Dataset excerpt
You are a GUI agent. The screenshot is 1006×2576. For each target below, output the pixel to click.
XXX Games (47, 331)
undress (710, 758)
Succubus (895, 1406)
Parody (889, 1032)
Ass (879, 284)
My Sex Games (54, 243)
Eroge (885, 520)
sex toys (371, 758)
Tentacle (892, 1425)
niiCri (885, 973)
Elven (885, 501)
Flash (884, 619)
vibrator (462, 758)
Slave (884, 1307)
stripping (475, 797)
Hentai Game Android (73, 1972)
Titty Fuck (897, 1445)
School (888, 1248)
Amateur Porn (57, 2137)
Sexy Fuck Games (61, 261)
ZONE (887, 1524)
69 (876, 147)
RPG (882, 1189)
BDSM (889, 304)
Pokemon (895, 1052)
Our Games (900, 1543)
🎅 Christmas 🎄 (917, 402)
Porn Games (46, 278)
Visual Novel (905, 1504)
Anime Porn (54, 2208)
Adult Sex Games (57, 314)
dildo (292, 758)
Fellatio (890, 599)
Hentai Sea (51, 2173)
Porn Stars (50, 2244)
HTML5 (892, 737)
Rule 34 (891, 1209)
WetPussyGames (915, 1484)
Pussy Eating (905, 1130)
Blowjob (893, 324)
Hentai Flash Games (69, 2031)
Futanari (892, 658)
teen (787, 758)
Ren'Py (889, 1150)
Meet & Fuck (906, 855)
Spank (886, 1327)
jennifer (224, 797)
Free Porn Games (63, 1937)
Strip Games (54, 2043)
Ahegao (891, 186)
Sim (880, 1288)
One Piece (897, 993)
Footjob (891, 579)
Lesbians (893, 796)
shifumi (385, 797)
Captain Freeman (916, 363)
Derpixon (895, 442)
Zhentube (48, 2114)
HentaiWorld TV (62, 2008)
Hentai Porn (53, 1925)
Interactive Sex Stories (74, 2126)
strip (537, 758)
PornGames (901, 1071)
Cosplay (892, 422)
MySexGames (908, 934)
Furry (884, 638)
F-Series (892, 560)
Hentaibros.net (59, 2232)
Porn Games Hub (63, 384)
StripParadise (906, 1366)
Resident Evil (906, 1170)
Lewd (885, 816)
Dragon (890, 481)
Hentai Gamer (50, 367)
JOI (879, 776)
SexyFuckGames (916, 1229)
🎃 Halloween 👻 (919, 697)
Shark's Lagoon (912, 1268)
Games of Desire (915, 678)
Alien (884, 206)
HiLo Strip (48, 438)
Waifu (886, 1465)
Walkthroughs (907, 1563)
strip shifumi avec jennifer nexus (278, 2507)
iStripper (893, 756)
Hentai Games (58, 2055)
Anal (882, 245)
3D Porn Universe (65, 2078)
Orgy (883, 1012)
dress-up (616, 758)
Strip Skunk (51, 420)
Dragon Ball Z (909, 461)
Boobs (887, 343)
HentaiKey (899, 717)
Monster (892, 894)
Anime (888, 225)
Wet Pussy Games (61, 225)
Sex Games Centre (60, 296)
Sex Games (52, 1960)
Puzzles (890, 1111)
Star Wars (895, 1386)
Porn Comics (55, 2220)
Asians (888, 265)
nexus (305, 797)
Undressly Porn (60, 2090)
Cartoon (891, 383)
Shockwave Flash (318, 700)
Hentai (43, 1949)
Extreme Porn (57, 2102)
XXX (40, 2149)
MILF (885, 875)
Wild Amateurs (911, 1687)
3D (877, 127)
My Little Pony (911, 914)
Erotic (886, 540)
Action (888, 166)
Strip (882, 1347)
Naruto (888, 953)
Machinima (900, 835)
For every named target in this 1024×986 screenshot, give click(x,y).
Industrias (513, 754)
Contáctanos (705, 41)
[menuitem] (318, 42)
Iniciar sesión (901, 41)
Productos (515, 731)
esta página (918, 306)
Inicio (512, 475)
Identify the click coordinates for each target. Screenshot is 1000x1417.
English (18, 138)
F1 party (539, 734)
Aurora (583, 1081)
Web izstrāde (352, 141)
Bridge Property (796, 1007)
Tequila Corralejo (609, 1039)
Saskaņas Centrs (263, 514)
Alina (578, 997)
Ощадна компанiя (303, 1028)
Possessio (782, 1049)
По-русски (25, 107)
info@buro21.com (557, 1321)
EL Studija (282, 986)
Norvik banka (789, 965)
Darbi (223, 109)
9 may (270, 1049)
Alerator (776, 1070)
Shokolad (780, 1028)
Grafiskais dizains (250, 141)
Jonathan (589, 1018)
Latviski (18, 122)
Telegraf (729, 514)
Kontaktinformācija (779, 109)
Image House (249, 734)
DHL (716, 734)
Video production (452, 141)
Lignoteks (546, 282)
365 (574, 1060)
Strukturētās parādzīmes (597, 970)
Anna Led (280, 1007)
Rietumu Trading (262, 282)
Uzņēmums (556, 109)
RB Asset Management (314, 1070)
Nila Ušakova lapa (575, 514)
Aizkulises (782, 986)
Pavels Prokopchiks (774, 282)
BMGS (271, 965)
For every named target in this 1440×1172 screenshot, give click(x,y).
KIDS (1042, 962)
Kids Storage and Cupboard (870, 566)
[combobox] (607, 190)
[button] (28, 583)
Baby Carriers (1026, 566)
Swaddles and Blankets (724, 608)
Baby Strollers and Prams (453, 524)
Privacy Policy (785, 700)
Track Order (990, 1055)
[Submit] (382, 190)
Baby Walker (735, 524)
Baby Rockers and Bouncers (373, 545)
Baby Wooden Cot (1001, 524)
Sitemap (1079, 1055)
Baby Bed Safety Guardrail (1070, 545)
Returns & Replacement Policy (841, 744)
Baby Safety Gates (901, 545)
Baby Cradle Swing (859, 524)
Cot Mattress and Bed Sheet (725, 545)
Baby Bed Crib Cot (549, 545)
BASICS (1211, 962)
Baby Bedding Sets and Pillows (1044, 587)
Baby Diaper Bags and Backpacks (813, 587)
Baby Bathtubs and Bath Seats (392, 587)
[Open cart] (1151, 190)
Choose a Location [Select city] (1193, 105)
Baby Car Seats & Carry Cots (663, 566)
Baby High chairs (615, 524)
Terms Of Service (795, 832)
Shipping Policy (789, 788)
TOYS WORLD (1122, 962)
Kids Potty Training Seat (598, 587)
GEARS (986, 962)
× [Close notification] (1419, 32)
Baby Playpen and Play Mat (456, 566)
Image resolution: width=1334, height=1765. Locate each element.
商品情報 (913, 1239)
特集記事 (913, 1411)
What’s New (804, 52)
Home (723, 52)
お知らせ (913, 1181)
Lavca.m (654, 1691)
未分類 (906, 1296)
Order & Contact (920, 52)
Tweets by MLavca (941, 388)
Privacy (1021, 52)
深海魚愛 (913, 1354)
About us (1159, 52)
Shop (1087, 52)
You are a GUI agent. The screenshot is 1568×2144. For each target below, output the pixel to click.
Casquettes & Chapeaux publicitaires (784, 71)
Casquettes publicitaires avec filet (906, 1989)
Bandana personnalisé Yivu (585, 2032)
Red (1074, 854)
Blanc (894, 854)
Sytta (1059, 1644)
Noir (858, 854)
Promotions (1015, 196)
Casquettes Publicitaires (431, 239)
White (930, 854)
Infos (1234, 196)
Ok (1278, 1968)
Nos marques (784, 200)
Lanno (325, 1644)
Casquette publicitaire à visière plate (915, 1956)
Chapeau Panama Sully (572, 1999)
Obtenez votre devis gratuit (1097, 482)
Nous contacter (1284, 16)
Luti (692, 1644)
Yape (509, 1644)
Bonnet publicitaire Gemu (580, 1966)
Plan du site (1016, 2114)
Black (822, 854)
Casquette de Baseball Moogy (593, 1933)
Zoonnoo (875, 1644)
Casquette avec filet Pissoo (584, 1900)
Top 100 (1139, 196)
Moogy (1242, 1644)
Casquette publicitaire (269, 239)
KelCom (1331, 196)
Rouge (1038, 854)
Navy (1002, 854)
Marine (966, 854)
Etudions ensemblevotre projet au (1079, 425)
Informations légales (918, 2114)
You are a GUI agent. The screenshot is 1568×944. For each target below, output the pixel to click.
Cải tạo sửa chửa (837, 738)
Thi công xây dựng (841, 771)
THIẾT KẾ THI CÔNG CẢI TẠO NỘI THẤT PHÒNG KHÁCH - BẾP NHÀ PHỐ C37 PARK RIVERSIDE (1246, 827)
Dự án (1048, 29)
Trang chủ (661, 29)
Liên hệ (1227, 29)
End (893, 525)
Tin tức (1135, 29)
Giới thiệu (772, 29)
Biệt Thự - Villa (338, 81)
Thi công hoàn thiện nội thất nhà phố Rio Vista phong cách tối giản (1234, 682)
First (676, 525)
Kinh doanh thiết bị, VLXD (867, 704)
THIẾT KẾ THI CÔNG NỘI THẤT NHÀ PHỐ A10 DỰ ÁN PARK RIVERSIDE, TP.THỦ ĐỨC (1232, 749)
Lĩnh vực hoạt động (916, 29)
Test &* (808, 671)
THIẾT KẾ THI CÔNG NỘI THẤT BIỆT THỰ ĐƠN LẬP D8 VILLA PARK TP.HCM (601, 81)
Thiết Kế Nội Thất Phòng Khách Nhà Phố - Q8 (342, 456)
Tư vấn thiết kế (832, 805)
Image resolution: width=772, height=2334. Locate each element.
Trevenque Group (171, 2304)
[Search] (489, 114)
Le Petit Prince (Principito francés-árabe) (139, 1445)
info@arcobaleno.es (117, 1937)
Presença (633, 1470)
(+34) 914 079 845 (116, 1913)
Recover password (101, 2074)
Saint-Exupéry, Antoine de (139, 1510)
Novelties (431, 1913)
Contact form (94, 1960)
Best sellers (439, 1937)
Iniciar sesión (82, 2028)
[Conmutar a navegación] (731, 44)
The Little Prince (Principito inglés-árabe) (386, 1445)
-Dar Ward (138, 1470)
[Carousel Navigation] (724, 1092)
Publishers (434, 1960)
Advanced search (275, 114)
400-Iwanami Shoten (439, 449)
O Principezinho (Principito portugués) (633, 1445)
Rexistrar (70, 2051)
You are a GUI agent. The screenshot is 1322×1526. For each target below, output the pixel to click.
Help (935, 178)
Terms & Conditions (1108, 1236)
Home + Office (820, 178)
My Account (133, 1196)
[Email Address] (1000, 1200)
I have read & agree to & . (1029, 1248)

*TASK GOAL*: Copy out only the lines starting with the one that contains "Baby Wooden Cot (1001, 524)" and going on through the one that contains "Privacy (1021, 52)", changing every "Baby" to "Infant" and leaving everything else unchanged.

*CORRECT RESULT*:
Infant Wooden Cot (1001, 524)
Sitemap (1079, 1055)
Infant Bed Safety Guardrail (1070, 545)
Returns & Replacement Policy (841, 744)
Infant Safety Gates (901, 545)
Infant Cradle Swing (859, 524)
Cot Mattress and Bed Sheet (725, 545)
Infant Bed Crib Cot (549, 545)
BASICS (1211, 962)
Infant Bedding Sets and Pillows (1044, 587)
Infant Diaper Bags and Backpacks (813, 587)
Infant Bathtubs and Bath Seats (392, 587)
[Open cart] (1151, 190)
Choose a Location [Select city] (1193, 105)
Infant Car Seats & Carry Cots (663, 566)
Infant High chairs (615, 524)
Terms Of Service (795, 832)
Shipping Policy (789, 788)
TOYS WORLD (1122, 962)
Kids Potty Training Seat (598, 587)
GEARS (986, 962)
× [Close notification] (1419, 32)
Infant Playpen and Play Mat (456, 566)
Image resolution: width=1334, height=1765. Locate each element.
商品情報 (913, 1239)
特集記事 (913, 1411)
What’s New (804, 52)
Home (723, 52)
お知らせ (913, 1181)
Lavca.m (654, 1691)
未分類 (906, 1296)
Order & Contact (920, 52)
Tweets by MLavca (941, 388)
Privacy (1021, 52)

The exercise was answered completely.